Dumaguete City is attractive to foreign retirees because of the low cost of living and also the slow pace of life. We noticed many of them down the boulevard enjoying a chat with their friends.
It’s a smoke-free city. Also, it is a great place to visit for a food trip because there are lots of great restaurants, especially around their boulevard which is located near the coastline. You won’t have any problems with the transportation because there are many tricycles available to take you from your doorstep to anywhere around the city for a minimum of P7.50/P8.00. To go to farther places, you can take jeepneys or Ceres buses. Taxis are rare.
Last month my cousin Mayeen, my friend Loveli and I visited the small city a for a sun-drenched weekend. We stayed there for a night so we can visit Apo Island to swim with the Pawikans and also for a quick glimpse of the enchanting Balinsasayao Twin Lakes.
Where to Stay on a Budget
My cousin’s friend from Dumaguete recommended Hotel Camilla, which is just a walk away from the public market.
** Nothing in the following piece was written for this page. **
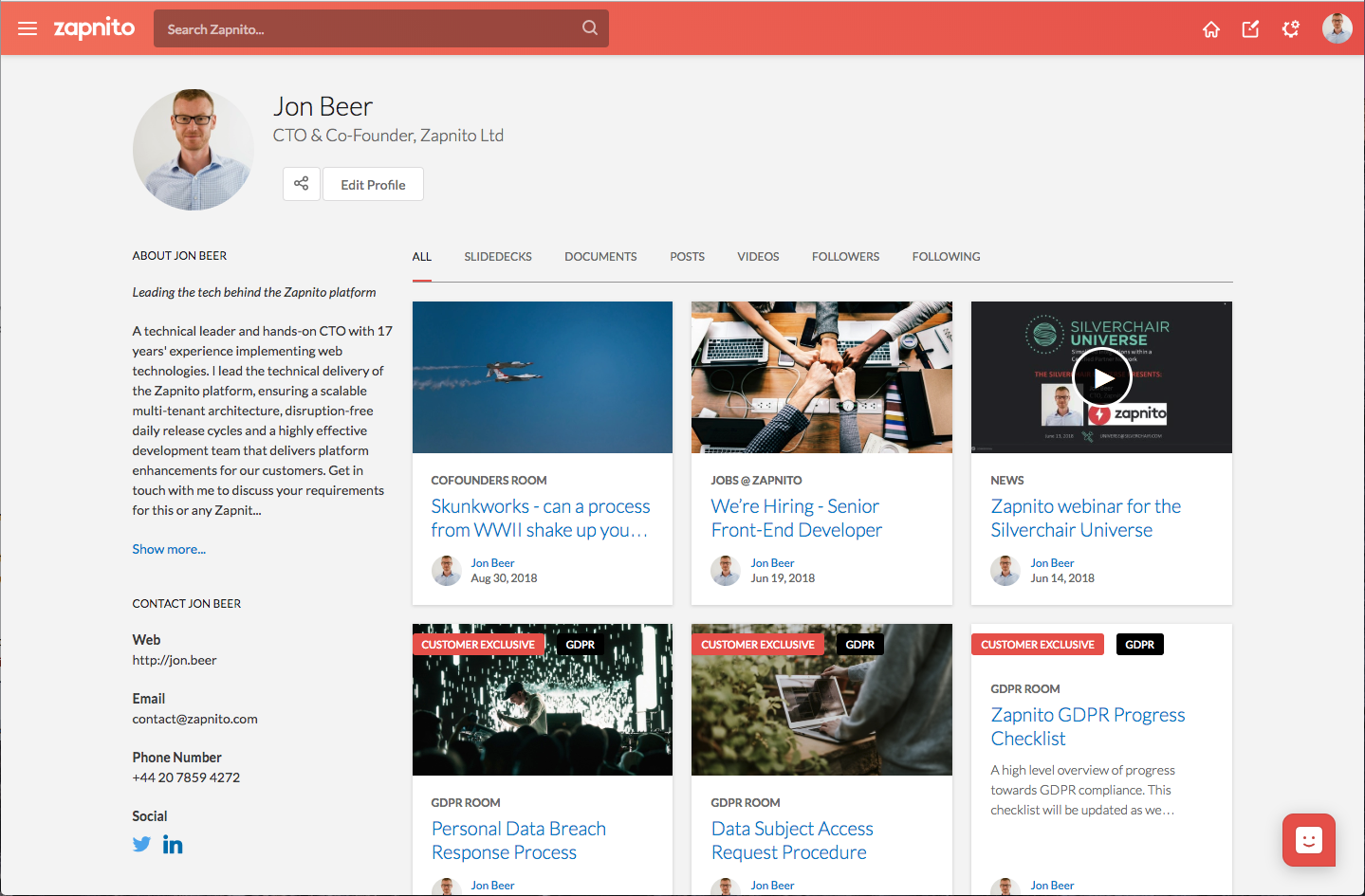Select the DOCUMENTS tab
This screenshot has width=1365, height=896.
(599, 256)
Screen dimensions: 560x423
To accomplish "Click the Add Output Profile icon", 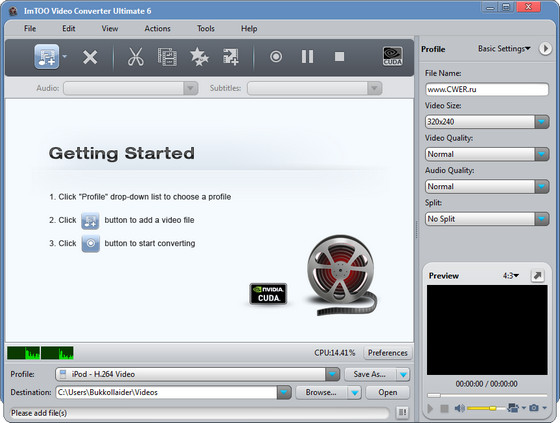I will pyautogui.click(x=231, y=57).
Unfortunately, when we went there it’s already fully booked.
We just stayed at Vintage Inn, one of the cheapest hostels in Dumaguete. It is located across their public market. When we asked about their prices, the front desk lady didn’t seem friendly (but not really rude) and said that their rooms are almost full but we guessed not. We said that we will just come back and survey other hostels.
We also inquired at Hotel Essencia that has reasonable prices for a better accommodation. We later found out that the couple we met in Apo Island stayed here. Another good budget hostel I’ve researched is Hostel Will but since we’re tired from walking around in a hot weather, we just decided to walk back to Vintage Inn and booked their Deluxe Twin Room (aircon without windows, with private bathroom) for P1,000 for the 3 of us.
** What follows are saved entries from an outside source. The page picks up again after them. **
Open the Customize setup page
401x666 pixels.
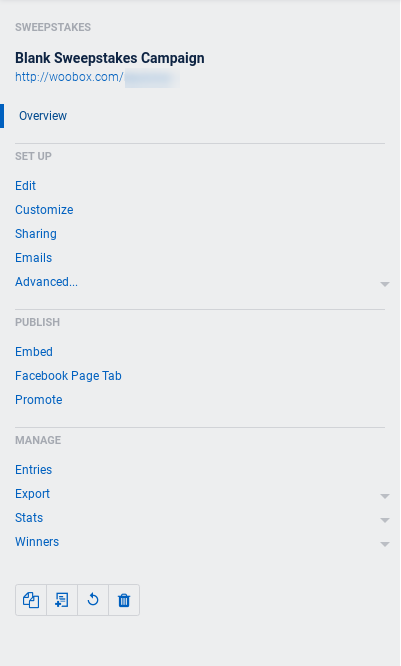(x=44, y=210)
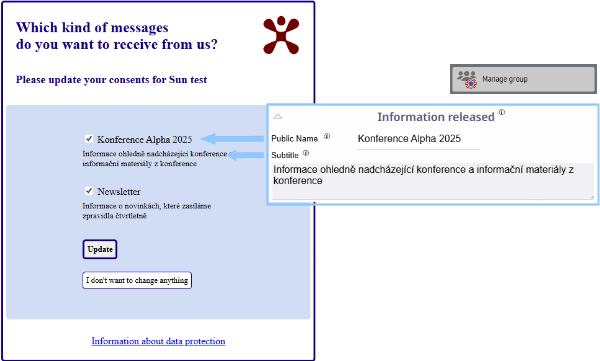Collapse the Information released panel

coord(277,116)
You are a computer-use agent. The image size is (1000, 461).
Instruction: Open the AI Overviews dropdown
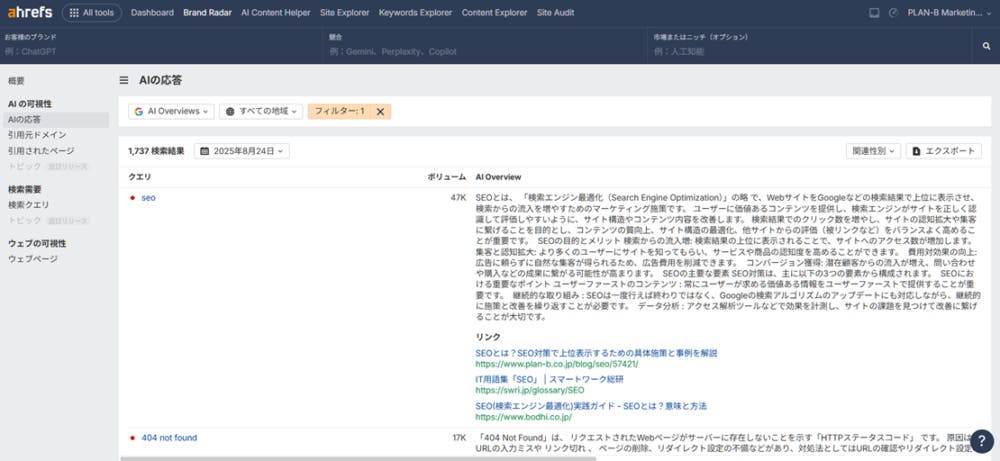171,111
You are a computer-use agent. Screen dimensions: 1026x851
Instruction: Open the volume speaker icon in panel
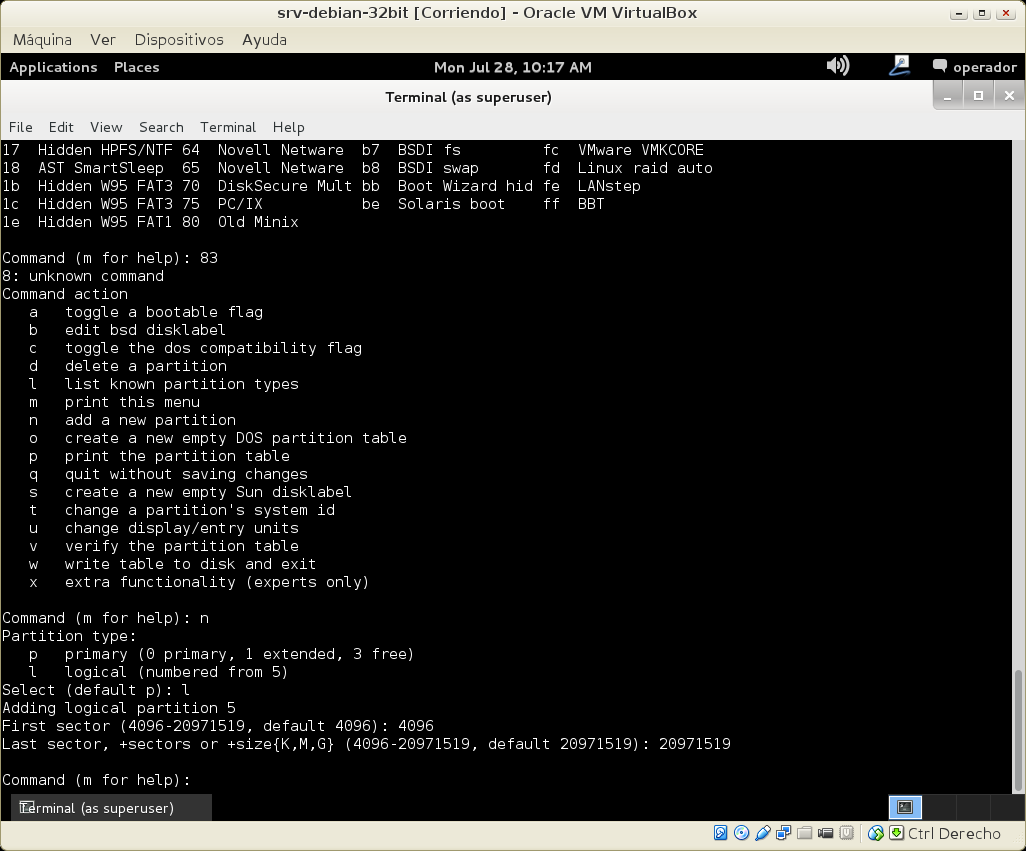click(x=837, y=66)
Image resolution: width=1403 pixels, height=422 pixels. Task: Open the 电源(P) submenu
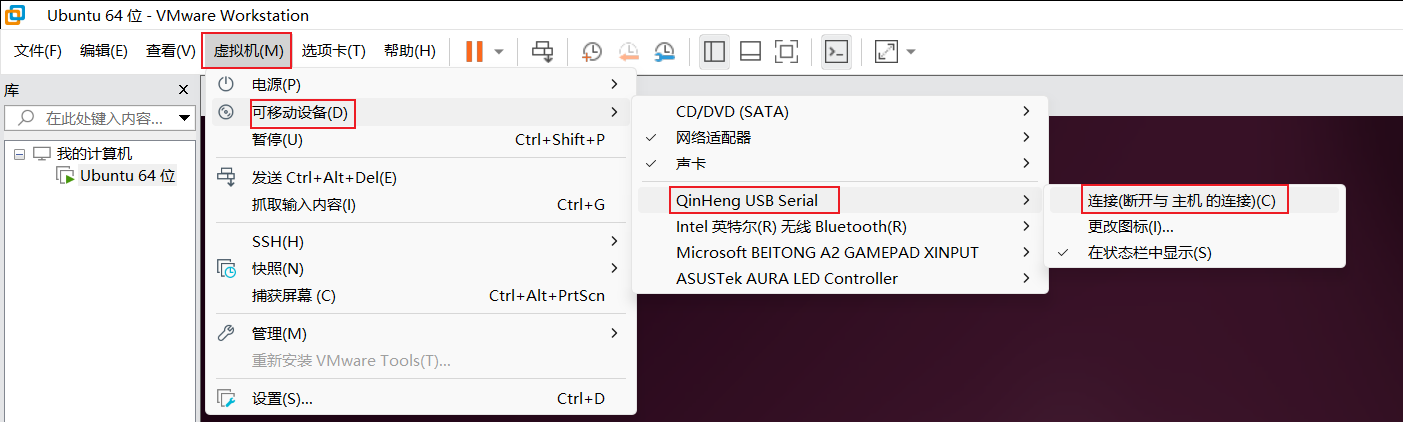click(276, 85)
When my brother went to Dumaguete with his friends last week, they stayed at Gabby’s Bed & Breakfast, which looks so much better based on the pictures I saw.
Where to Eat
I can’t really tell much about where to eat in Dumaguete because during our weekend trip, we were mostly out, sightseeing, but here’s where we ate our meals:
Sans Rival. We went there on the last day. Unfortunately, we weren’t able to taste the best in their menu–Sans Rival dessert because it was already sold out around 2pm. That’s how popular and “Without Rival” it is.
Also, nothing beats the delectable sweetness of the favorite pasalubong treat, the Silvanas, which they said taste-like but not-as-great as Sans Rival but I really love it. I ate a box of silvanas/10pcs alone at home for a couple of days-it was sinful, but heavenly.
Another pasalubong is the soft and sweet, Braso de Mercedes. When my brother went the next week in Dumaguete, he brought home a long box of Braso de Mercedes.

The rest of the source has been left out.